***** Provided entries *****
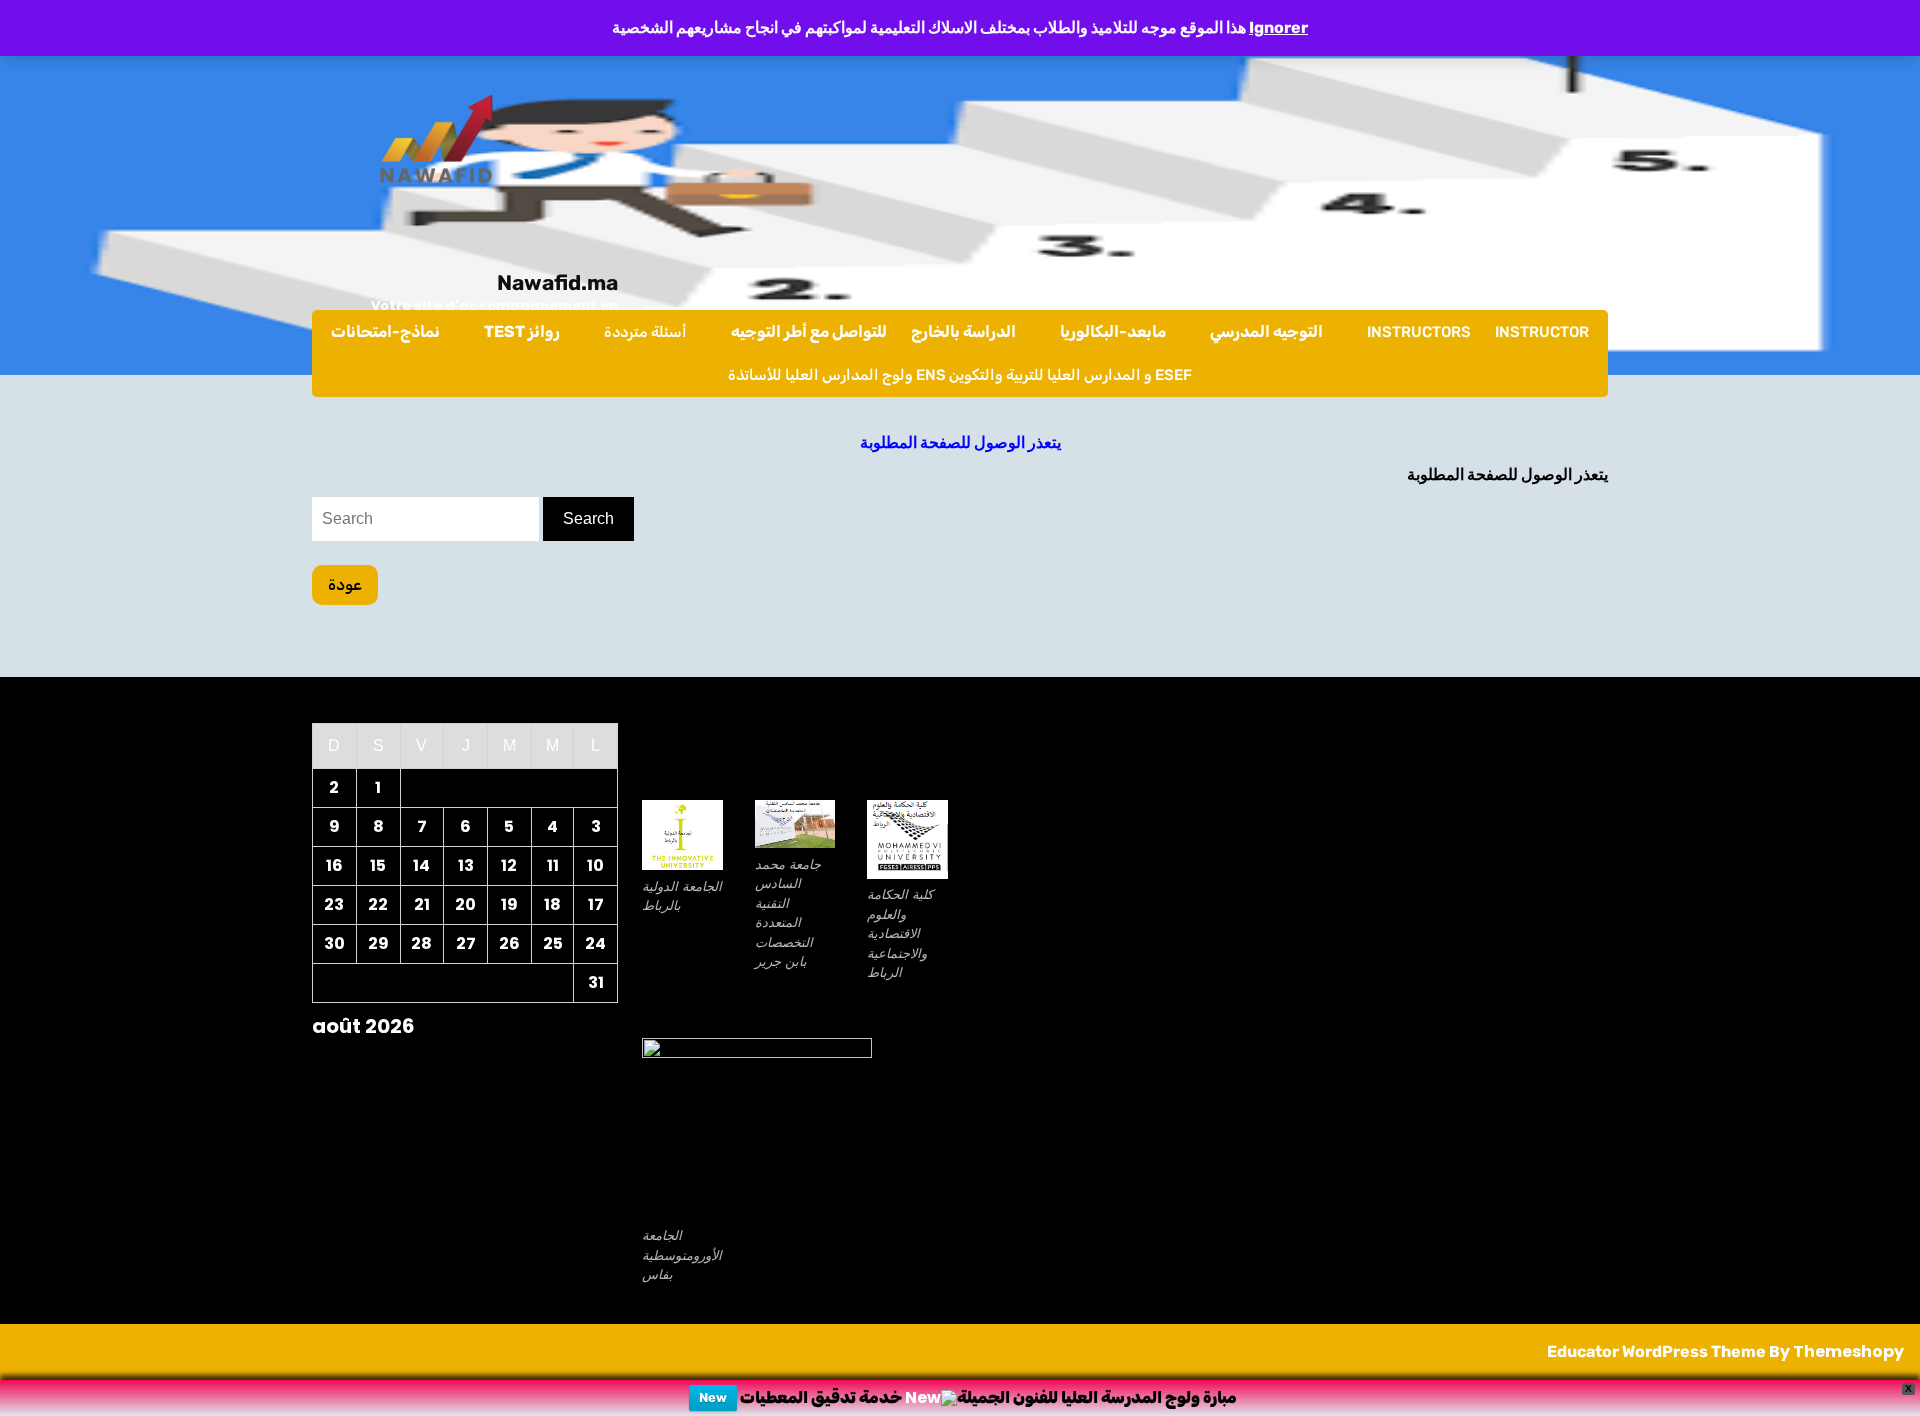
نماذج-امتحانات (385, 331)
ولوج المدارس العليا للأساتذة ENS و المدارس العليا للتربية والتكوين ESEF (960, 375)
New (713, 1397)
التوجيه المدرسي (1266, 331)
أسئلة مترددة (645, 332)
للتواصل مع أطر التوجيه (809, 331)
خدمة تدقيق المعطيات (821, 1397)
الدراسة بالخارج (963, 331)
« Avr (457, 1060)
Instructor (1542, 332)
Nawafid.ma (557, 282)
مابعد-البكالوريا (1113, 331)
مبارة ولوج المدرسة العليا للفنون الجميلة (1097, 1397)
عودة (353, 589)
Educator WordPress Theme (1656, 1351)
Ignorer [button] (1278, 27)
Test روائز (522, 331)
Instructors (1419, 332)
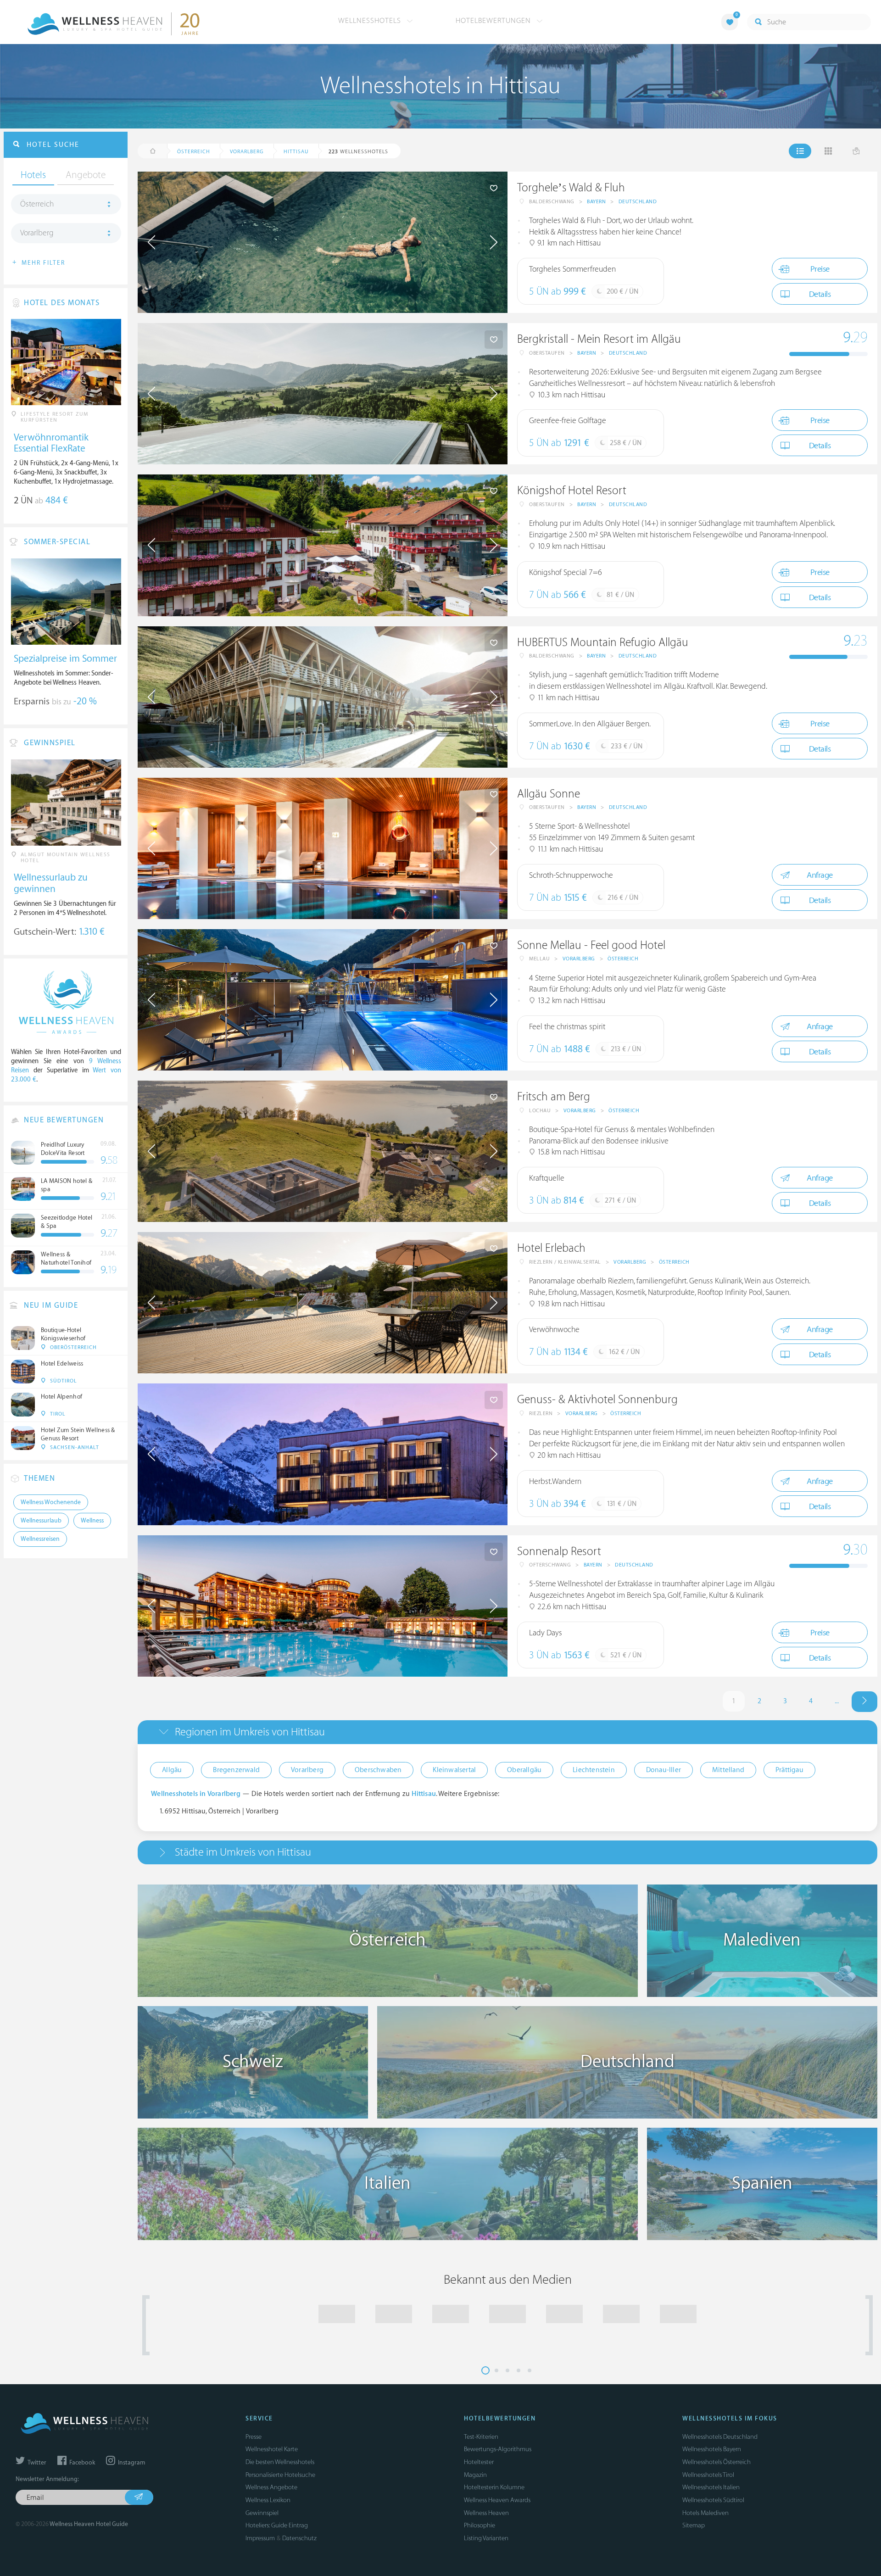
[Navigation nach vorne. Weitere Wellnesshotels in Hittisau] (864, 1701)
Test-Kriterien (481, 2437)
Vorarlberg (579, 959)
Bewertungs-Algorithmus (497, 2449)
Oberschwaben (378, 1770)
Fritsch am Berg (553, 1097)
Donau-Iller (663, 1770)
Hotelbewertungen (494, 21)
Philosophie (479, 2525)
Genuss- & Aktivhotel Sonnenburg (597, 1399)
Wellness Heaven (486, 2513)
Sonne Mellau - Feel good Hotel (591, 945)
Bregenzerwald (236, 1770)
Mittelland (728, 1770)
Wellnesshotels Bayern (711, 2449)
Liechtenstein (594, 1770)
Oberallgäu (524, 1770)
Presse (253, 2437)
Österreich (623, 959)
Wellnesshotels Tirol (708, 2475)
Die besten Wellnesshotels (279, 2462)
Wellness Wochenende (51, 1502)
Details (820, 294)
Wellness (92, 1520)
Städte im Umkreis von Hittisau (243, 1852)
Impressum (260, 2538)
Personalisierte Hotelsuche (280, 2475)
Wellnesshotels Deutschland (720, 2437)
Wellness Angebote (271, 2487)
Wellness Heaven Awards (497, 2500)
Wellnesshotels (370, 21)
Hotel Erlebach (551, 1248)
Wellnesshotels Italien (711, 2487)
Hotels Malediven (705, 2513)
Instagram (131, 2462)
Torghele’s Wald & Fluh (571, 188)
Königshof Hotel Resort (571, 490)
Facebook (81, 2462)
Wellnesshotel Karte (271, 2449)
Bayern (596, 202)
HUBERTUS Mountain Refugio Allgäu (602, 642)
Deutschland (638, 202)
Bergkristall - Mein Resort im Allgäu (599, 339)
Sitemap (693, 2525)
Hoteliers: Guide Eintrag (276, 2525)
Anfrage (820, 875)
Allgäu (172, 1770)
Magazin (475, 2475)
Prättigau (789, 1770)
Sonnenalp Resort (559, 1551)
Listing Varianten (486, 2538)
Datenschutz (299, 2538)
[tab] (507, 1732)
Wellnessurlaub (41, 1520)
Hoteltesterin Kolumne (494, 2487)
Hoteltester (479, 2462)
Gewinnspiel (262, 2513)
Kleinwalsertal (454, 1770)
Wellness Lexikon (267, 2500)
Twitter (36, 2462)
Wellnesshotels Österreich (716, 2462)
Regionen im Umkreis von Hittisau (250, 1732)
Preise (820, 269)
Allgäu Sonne (548, 794)
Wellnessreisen (40, 1539)
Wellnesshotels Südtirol (713, 2500)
*****
→ **Task prompt**
Every entry must be written out exactly, with all pictures left out.

→ **Output for this task**
نماذج-امتحانات (385, 331)
ولوج المدارس العليا للأساتذة ENS و المدارس العليا للتربية والتكوين ESEF (960, 375)
New (713, 1397)
التوجيه المدرسي (1266, 331)
أسئلة مترددة (645, 332)
للتواصل مع أطر التوجيه (809, 331)
خدمة تدقيق المعطيات (821, 1397)
الدراسة بالخارج (963, 331)
« Avr (457, 1060)
Instructor (1542, 332)
Nawafid.ma (557, 282)
مابعد-البكالوريا (1113, 331)
مبارة ولوج المدرسة العليا للفنون الجميلة (1097, 1397)
عودة (353, 589)
Educator WordPress Theme (1656, 1351)
Ignorer [button] (1278, 27)
Test روائز (522, 331)
Instructors (1419, 332)
[Navigation nach vorne. Weitere Wellnesshotels in Hittisau] (864, 1701)
Test-Kriterien (481, 2437)
Vorarlberg (579, 959)
Bewertungs-Algorithmus (497, 2449)
Oberschwaben (378, 1770)
Fritsch am Berg (553, 1097)
Donau-Iller (663, 1770)
Hotelbewertungen (494, 21)
Philosophie (479, 2525)
Genuss- & Aktivhotel Sonnenburg (597, 1399)
Wellness Heaven (486, 2513)
Sonne Mellau - Feel good Hotel (591, 945)
Bregenzerwald (236, 1770)
Mittelland (728, 1770)
Wellnesshotels Bayern (711, 2449)
Liechtenstein (594, 1770)
Oberallgäu (524, 1770)
Presse (253, 2437)
Österreich (623, 959)
Wellnesshotels Tirol (708, 2475)
Die besten Wellnesshotels (279, 2462)
Wellness Wochenende (51, 1502)
Details (820, 294)
Wellness (92, 1520)
Städte im Umkreis von Hittisau (243, 1852)
Impressum (260, 2538)
Personalisierte Hotelsuche (280, 2475)
Wellnesshotels Deutschland (720, 2437)
Wellness Angebote (271, 2487)
Wellness Heaven Awards (497, 2500)
Wellnesshotels (370, 21)
Hotel Erlebach (551, 1248)
Wellnesshotels Italien (711, 2487)
Hotels Malediven (705, 2513)
Instagram (131, 2462)
Torghele’s Wald & Fluh (571, 188)
Königshof Hotel Resort (571, 490)
Facebook (81, 2462)
Wellnesshotel Karte (271, 2449)
Bayern (596, 202)
HUBERTUS Mountain Refugio Allgäu (602, 642)
Deutschland (638, 202)
Bergkristall - Mein Resort im Allgäu (599, 339)
Sitemap (693, 2525)
Hoteliers: Guide Eintrag (276, 2525)
Anfrage (820, 875)
Allgäu (172, 1770)
Magazin (475, 2475)
Prättigau (789, 1770)
Sonnenalp Resort (559, 1551)
Listing Varianten (486, 2538)
Datenschutz (299, 2538)
[tab] (507, 1732)
Wellnessurlaub (41, 1520)
Hoteltesterin Kolumne (494, 2487)
Hoteltester (479, 2462)
Gewinnspiel (262, 2513)
Kleinwalsertal (454, 1770)
Wellness Lexikon (267, 2500)
Twitter (36, 2462)
Wellnesshotels Österreich (716, 2462)
Regionen im Umkreis von Hittisau (250, 1732)
Preise (820, 269)
Allgäu Sonne (548, 794)
Wellnessreisen (40, 1539)
Wellnesshotels Südtirol (713, 2500)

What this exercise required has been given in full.